Ethik und Agilität: So war das Service Management Forum Schweiz
Das Service Management Forum Schweiz hat gezeigt, wie vielfältig die Welt des IT-Service-Managements ist. Rund 250 Besucher diskutierten über Ethik, Prozesse und Selbstorganisation. "In zehn Jahren brauchen uns die Computer wohl nicht mehr", sagte Zukunftsforscher Gerd Leonhard.

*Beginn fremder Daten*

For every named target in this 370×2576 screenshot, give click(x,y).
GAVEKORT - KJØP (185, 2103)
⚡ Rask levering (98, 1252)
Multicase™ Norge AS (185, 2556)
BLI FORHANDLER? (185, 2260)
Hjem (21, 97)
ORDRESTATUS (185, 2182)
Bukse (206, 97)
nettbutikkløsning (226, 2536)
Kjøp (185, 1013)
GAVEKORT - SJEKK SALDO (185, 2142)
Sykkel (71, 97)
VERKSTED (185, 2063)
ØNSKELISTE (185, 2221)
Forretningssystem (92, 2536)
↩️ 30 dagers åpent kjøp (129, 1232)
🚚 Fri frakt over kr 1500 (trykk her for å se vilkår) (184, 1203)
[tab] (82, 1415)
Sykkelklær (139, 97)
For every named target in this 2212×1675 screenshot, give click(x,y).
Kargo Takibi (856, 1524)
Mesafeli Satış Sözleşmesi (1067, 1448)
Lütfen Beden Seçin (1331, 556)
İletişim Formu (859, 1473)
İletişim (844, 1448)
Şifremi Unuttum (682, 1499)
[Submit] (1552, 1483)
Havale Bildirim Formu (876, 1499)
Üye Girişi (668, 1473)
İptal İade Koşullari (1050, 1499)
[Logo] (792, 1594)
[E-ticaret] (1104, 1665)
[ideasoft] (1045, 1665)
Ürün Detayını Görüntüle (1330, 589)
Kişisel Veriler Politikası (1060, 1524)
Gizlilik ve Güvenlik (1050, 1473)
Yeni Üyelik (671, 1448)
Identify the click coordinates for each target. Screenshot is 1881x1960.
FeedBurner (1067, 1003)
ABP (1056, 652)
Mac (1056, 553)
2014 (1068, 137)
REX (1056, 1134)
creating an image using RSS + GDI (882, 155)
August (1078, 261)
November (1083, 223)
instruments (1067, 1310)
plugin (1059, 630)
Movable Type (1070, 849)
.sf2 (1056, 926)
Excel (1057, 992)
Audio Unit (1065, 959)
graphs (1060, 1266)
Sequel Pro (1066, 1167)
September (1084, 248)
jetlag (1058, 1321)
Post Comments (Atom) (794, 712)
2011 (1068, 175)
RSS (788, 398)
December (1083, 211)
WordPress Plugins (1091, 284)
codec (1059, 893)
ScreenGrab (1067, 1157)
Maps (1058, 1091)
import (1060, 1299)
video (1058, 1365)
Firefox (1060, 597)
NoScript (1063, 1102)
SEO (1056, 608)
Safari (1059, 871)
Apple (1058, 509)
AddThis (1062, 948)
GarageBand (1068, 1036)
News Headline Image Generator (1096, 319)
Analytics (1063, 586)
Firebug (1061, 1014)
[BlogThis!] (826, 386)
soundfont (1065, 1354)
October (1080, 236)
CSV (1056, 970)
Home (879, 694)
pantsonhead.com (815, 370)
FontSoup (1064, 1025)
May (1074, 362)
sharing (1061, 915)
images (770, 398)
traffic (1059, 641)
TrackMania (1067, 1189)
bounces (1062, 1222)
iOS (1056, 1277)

Am 25. Oktober hat im World Trade Center in Zürich das Service Management Forum Schweiz stattgefunden. An der Veranstaltung, die früher ITIL-Forum Schweiz hiess, waren rund 250 Besucher anwesend. Der Event drehte sich um das Service Management in Unternehmen und behandelte Themen wie Agilität, Blockchain, Devops, künstliche Intelligenz und neue Arbeitsformen.
Martin Andenmatten, Gründer von Glenfis und Mitorganisator des Service Management Forum Schweiz (Bild: Netzmedien)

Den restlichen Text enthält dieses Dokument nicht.